##### EXTRACTED DATA #####

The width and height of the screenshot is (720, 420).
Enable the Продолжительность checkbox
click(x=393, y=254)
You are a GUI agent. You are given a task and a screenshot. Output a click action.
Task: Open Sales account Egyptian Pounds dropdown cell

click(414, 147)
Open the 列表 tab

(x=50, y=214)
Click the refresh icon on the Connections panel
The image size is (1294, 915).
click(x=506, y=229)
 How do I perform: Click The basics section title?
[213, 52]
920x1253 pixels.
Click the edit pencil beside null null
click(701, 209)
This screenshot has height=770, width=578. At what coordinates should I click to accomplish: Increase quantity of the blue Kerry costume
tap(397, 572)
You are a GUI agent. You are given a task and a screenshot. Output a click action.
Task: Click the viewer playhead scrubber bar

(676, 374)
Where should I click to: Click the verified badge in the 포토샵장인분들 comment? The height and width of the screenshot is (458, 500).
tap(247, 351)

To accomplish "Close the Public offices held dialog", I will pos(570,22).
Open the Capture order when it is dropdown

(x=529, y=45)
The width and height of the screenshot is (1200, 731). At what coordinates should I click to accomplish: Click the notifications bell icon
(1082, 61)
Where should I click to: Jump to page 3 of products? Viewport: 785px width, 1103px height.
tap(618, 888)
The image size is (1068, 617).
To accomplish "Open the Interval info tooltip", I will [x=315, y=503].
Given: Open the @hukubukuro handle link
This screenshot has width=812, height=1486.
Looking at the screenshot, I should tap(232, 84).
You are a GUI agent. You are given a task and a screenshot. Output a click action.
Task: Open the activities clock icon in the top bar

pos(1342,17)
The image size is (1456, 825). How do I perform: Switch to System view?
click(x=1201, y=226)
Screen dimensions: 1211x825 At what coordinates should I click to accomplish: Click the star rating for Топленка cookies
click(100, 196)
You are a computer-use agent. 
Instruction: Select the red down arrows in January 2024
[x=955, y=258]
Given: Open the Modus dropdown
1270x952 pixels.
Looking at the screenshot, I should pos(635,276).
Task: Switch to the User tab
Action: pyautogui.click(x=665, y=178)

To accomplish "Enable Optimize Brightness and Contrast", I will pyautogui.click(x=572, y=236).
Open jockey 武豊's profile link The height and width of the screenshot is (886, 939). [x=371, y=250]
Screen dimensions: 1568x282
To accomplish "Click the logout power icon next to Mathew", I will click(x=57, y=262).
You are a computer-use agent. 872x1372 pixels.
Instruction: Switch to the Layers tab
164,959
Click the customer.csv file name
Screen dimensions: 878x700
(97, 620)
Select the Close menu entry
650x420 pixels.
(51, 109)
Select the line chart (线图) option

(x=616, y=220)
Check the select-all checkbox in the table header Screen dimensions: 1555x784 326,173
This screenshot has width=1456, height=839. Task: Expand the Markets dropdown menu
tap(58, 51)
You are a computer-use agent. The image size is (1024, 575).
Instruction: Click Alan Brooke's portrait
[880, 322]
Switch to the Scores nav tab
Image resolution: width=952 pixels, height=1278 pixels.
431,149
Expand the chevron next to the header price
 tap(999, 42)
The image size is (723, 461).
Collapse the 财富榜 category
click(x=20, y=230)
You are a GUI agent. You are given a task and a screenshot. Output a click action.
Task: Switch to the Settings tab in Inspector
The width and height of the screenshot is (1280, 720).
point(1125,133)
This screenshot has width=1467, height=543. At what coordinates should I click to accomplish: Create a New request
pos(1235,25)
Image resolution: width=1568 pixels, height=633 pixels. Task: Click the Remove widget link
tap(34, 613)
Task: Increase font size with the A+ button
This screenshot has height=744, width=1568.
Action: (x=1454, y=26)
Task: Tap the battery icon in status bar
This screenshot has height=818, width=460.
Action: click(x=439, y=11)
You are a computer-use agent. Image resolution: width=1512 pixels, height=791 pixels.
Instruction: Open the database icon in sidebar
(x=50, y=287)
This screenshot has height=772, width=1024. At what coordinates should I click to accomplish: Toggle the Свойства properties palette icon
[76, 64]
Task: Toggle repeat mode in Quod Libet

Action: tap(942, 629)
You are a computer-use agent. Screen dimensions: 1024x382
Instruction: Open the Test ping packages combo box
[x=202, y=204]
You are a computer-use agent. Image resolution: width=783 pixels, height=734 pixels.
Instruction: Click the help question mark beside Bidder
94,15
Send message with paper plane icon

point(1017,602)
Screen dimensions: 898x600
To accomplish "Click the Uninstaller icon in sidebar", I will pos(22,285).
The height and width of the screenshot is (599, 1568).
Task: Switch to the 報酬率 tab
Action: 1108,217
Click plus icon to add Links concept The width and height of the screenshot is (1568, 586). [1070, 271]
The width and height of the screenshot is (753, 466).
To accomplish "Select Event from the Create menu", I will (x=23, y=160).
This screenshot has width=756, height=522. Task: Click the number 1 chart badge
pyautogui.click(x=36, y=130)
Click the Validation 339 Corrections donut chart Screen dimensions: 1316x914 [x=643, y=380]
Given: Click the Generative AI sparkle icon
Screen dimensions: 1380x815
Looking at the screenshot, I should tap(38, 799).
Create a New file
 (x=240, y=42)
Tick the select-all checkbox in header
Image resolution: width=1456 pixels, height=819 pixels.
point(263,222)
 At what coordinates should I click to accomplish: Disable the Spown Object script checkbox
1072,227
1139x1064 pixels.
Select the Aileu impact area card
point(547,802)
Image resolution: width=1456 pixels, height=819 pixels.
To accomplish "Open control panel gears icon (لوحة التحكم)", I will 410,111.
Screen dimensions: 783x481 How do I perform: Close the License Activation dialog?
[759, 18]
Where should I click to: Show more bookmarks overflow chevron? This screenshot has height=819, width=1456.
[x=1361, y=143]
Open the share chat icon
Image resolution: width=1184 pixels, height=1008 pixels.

#####

> [DIRECTIONS FOR THIS TASK]: Rewrite all of the items above, replacing "GUI agent" with "interface agent" everywhere and leaving everything else unchanged.

> [FINISHED EXERCISE]:
The width and height of the screenshot is (720, 420).
Enable the Продолжительность checkbox
click(x=393, y=254)
You are a interface agent. You are given a task and a screenshot. Output a click action.
Task: Open Sales account Egyptian Pounds dropdown cell

click(414, 147)
Open the 列表 tab

(x=50, y=214)
Click the refresh icon on the Connections panel
The image size is (1294, 915).
click(x=506, y=229)
 How do I perform: Click The basics section title?
[213, 52]
920x1253 pixels.
Click the edit pencil beside null null
click(701, 209)
This screenshot has height=770, width=578. At what coordinates should I click to accomplish: Increase quantity of the blue Kerry costume
tap(397, 572)
You are a interface agent. You are given a task and a screenshot. Output a click action.
Task: Click the viewer playhead scrubber bar

(676, 374)
Where should I click to: Click the verified badge in the 포토샵장인분들 comment? The height and width of the screenshot is (458, 500).
tap(247, 351)

To accomplish "Close the Public offices held dialog", I will pos(570,22).
Open the Capture order when it is dropdown

(x=529, y=45)
The width and height of the screenshot is (1200, 731). At what coordinates should I click to accomplish: Click the notifications bell icon
(1082, 61)
Where should I click to: Jump to page 3 of products? Viewport: 785px width, 1103px height.
tap(618, 888)
The image size is (1068, 617).
To accomplish "Open the Interval info tooltip", I will [x=315, y=503].
Given: Open the @hukubukuro handle link
This screenshot has width=812, height=1486.
Looking at the screenshot, I should tap(232, 84).
You are a interface agent. You are given a task and a screenshot. Output a click action.
Task: Open the activities clock icon in the top bar

pos(1342,17)
The image size is (1456, 825). How do I perform: Switch to System view?
click(x=1201, y=226)
Screen dimensions: 1211x825 At what coordinates should I click to accomplish: Click the star rating for Топленка cookies
click(100, 196)
You are a computer-use agent. 
Instruction: Select the red down arrows in January 2024
[x=955, y=258]
Given: Open the Modus dropdown
1270x952 pixels.
Looking at the screenshot, I should pos(635,276).
Task: Switch to the User tab
Action: pyautogui.click(x=665, y=178)

To accomplish "Enable Optimize Brightness and Contrast", I will pyautogui.click(x=572, y=236).
Open jockey 武豊's profile link The height and width of the screenshot is (886, 939). [x=371, y=250]
Screen dimensions: 1568x282
To accomplish "Click the logout power icon next to Mathew", I will click(x=57, y=262).
You are a computer-use agent. 872x1372 pixels.
Instruction: Switch to the Layers tab
164,959
Click the customer.csv file name
Screen dimensions: 878x700
(97, 620)
Select the Close menu entry
650x420 pixels.
(51, 109)
Select the line chart (线图) option

(x=616, y=220)
Check the select-all checkbox in the table header Screen dimensions: 1555x784 326,173
This screenshot has width=1456, height=839. Task: Expand the Markets dropdown menu
tap(58, 51)
You are a computer-use agent. The image size is (1024, 575).
Instruction: Click Alan Brooke's portrait
[880, 322]
Switch to the Scores nav tab
Image resolution: width=952 pixels, height=1278 pixels.
431,149
Expand the chevron next to the header price
 tap(999, 42)
The image size is (723, 461).
Collapse the 财富榜 category
click(x=20, y=230)
You are a interface agent. You are given a task and a screenshot. Output a click action.
Task: Switch to the Settings tab in Inspector
The width and height of the screenshot is (1280, 720).
point(1125,133)
This screenshot has width=1467, height=543. At what coordinates should I click to accomplish: Create a New request
pos(1235,25)
Image resolution: width=1568 pixels, height=633 pixels. Task: Click the Remove widget link
tap(34, 613)
Task: Increase font size with the A+ button
This screenshot has height=744, width=1568.
Action: (x=1454, y=26)
Task: Tap the battery icon in status bar
This screenshot has height=818, width=460.
Action: click(x=439, y=11)
You are a computer-use agent. Image resolution: width=1512 pixels, height=791 pixels.
Instruction: Open the database icon in sidebar
(x=50, y=287)
This screenshot has height=772, width=1024. At what coordinates should I click to accomplish: Toggle the Свойства properties palette icon
[76, 64]
Task: Toggle repeat mode in Quod Libet

Action: tap(942, 629)
You are a computer-use agent. Screen dimensions: 1024x382
Instruction: Open the Test ping packages combo box
[x=202, y=204]
You are a computer-use agent. Image resolution: width=783 pixels, height=734 pixels.
Instruction: Click the help question mark beside Bidder
94,15
Send message with paper plane icon

point(1017,602)
Screen dimensions: 898x600
To accomplish "Click the Uninstaller icon in sidebar", I will pos(22,285).
The height and width of the screenshot is (599, 1568).
Task: Switch to the 報酬率 tab
Action: 1108,217
Click plus icon to add Links concept The width and height of the screenshot is (1568, 586). [1070, 271]
The width and height of the screenshot is (753, 466).
To accomplish "Select Event from the Create menu", I will (x=23, y=160).
This screenshot has width=756, height=522. Task: Click the number 1 chart badge
pyautogui.click(x=36, y=130)
Click the Validation 339 Corrections donut chart Screen dimensions: 1316x914 [x=643, y=380]
Given: Click the Generative AI sparkle icon
Screen dimensions: 1380x815
Looking at the screenshot, I should tap(38, 799).
Create a New file
 (x=240, y=42)
Tick the select-all checkbox in header
Image resolution: width=1456 pixels, height=819 pixels.
point(263,222)
 At what coordinates should I click to accomplish: Disable the Spown Object script checkbox
1072,227
1139x1064 pixels.
Select the Aileu impact area card
point(547,802)
Image resolution: width=1456 pixels, height=819 pixels.
To accomplish "Open control panel gears icon (لوحة التحكم)", I will 410,111.
Screen dimensions: 783x481 How do I perform: Close the License Activation dialog?
[759, 18]
Where should I click to: Show more bookmarks overflow chevron? This screenshot has height=819, width=1456.
[x=1361, y=143]
Open the share chat icon
Image resolution: width=1184 pixels, height=1008 pixels.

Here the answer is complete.